_DATA RECORDS:_
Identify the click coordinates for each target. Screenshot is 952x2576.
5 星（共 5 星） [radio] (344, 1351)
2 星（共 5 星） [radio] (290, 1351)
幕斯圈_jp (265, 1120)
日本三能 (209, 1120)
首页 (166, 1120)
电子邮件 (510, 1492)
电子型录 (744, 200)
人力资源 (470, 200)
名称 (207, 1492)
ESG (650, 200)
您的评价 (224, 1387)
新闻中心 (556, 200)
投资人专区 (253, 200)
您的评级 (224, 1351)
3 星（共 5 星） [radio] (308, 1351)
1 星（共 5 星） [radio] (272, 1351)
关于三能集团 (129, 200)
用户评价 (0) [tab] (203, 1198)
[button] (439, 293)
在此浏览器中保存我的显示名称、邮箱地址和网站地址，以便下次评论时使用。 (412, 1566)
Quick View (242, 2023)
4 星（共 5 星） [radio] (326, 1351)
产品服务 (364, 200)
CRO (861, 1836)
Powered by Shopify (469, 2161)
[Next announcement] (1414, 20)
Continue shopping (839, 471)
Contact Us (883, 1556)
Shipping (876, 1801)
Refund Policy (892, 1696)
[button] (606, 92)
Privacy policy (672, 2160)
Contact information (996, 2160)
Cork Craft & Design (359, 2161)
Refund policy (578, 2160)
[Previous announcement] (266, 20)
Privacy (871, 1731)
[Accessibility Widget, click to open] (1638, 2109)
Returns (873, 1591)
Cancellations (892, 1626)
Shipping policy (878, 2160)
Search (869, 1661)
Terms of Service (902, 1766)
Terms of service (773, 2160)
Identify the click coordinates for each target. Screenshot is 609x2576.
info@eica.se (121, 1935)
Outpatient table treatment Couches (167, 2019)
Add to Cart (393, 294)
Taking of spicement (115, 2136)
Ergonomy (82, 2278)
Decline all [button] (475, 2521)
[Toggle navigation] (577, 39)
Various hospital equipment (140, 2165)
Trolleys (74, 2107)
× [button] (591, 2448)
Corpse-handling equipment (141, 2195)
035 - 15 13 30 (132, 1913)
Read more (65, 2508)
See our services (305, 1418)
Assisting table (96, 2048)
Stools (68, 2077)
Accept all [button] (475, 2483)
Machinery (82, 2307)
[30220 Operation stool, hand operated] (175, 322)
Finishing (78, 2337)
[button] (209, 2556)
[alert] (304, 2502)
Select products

_ASSIGNED TASK:_
Each entry should be written out again exactly, with no word left out.

_TASK RESPONSE:_
Identify the click coordinates for each target. Screenshot is 952x2576.
5 星（共 5 星） [radio] (344, 1351)
2 星（共 5 星） [radio] (290, 1351)
幕斯圈_jp (265, 1120)
日本三能 (209, 1120)
首页 (166, 1120)
电子邮件 (510, 1492)
电子型录 (744, 200)
人力资源 (470, 200)
名称 (207, 1492)
ESG (650, 200)
您的评价 (224, 1387)
新闻中心 (556, 200)
投资人专区 (253, 200)
您的评级 (224, 1351)
3 星（共 5 星） [radio] (308, 1351)
1 星（共 5 星） [radio] (272, 1351)
关于三能集团 (129, 200)
用户评价 (0) [tab] (203, 1198)
[button] (439, 293)
在此浏览器中保存我的显示名称、邮箱地址和网站地址，以便下次评论时使用。 (412, 1566)
Quick View (242, 2023)
4 星（共 5 星） [radio] (326, 1351)
产品服务 (364, 200)
CRO (861, 1836)
Powered by Shopify (469, 2161)
[Next announcement] (1414, 20)
Continue shopping (839, 471)
Contact Us (883, 1556)
Shipping (876, 1801)
Refund Policy (892, 1696)
[button] (606, 92)
Privacy policy (672, 2160)
Contact information (996, 2160)
Cork Craft & Design (359, 2161)
Refund policy (578, 2160)
[Previous announcement] (266, 20)
Privacy (871, 1731)
[Accessibility Widget, click to open] (1638, 2109)
Returns (873, 1591)
Cancellations (892, 1626)
Shipping policy (878, 2160)
Search (869, 1661)
Terms of Service (902, 1766)
Terms of service (773, 2160)
Identify the click coordinates for each target. Screenshot is 609x2576.
info@eica.se (121, 1935)
Outpatient table treatment Couches (167, 2019)
Add to Cart (393, 294)
Taking of spicement (115, 2136)
Ergonomy (82, 2278)
Decline all [button] (475, 2521)
[Toggle navigation] (577, 39)
Various hospital equipment (140, 2165)
Trolleys (74, 2107)
× [button] (591, 2448)
Corpse-handling equipment (141, 2195)
035 - 15 13 30 (132, 1913)
Read more (65, 2508)
See our services (305, 1418)
Assisting table (96, 2048)
Stools (68, 2077)
Accept all [button] (475, 2483)
Machinery (82, 2307)
[30220 Operation stool, hand operated] (175, 322)
Finishing (78, 2337)
[button] (209, 2556)
[alert] (304, 2502)
Select products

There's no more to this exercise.